Wright Hall opened in January 2005 as Alma College’s “green” residence hall. The 60-bed, apartment-style complex was designed with student input to be a model of environmental sustainability. Elements of the building’s design came from teams of students competing for the 2003 Kapp Honors Day Prize that focused on sustainability in the new residence hall.
The building is designed for four students in 15 double and single units equipped with private baths, living rooms and kitchens. Single-unit occupants have their own bedrooms while double-unit occupants share a two-person bedroom.
Kitchens in each apartment have complete cooking, cleaning and food storage facilities. A microwave heats the fast meal or late-night snack for busy students. Unit bathrooms are large enough so, with cooperation, two students can get ready for class at the same time.
Wright Hall also has rooms set aside for student collaboration. A Commons Area provides a venue for social activities and a place for student poets, musicians, actors and artists to showcase their talents. A carpeted laundry room features floor-to-ceiling windows and comfortable chairs. Game rooms provide breaks from study.
While the new design considered the architecture of the former 1902 Wright Hall structure that was retired in 1976, technology has far outpaced the electric lighting and porcelain-lined bathtubs that made the old Wright Hall such an impressive place to live.
Many materials are low emission and operable windows provide air quality and flow. Rooms were designed with energy-efficient window glass to allow optimal natural sunlight for an airy atmosphere that is energy efficient.
A geothermal heat pump provides heating and cooling, a process that saves the College from using an estimated 34,000 BTUs per square foot per year of natural gas.
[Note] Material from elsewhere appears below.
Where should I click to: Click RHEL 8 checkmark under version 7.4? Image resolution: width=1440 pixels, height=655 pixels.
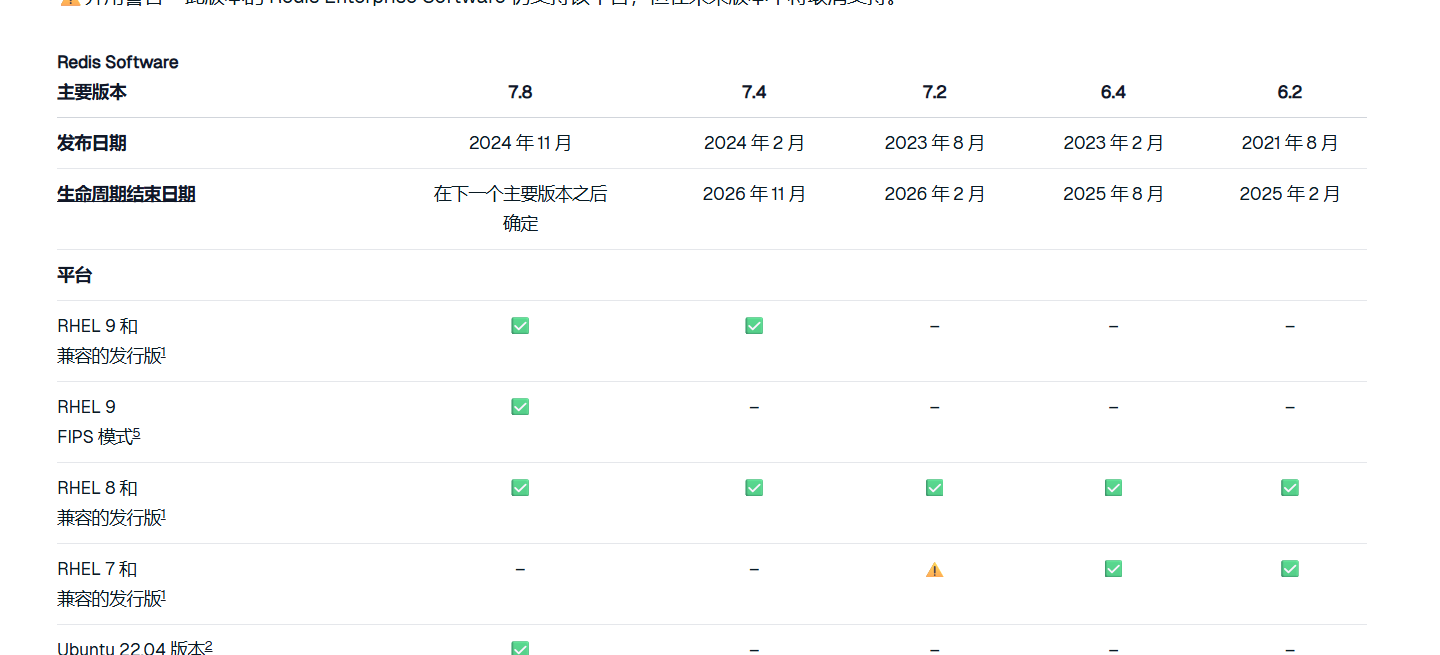pos(754,488)

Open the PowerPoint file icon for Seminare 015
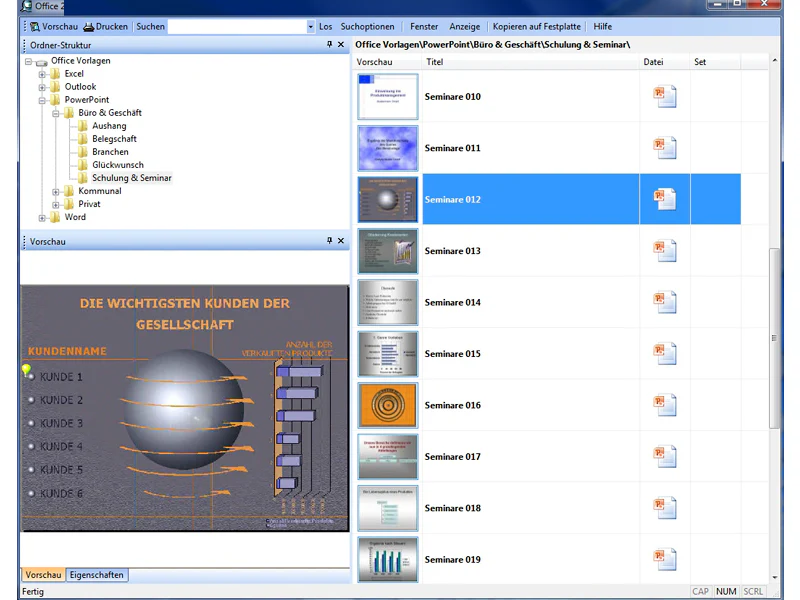[665, 354]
Solar panels installed on thh south side capture heat that ties into the hot water system. Low-flow showerheads, low-volume flush toilets and energy-efficient washing machines reduce water usage.
Tiled carpeting instead of rolled products allows selective, easy replacement in traffic patterns and high-usage areas. The building also features a computerized energy monitoring system. Furthermore many of the construction materials consisted of recycled products.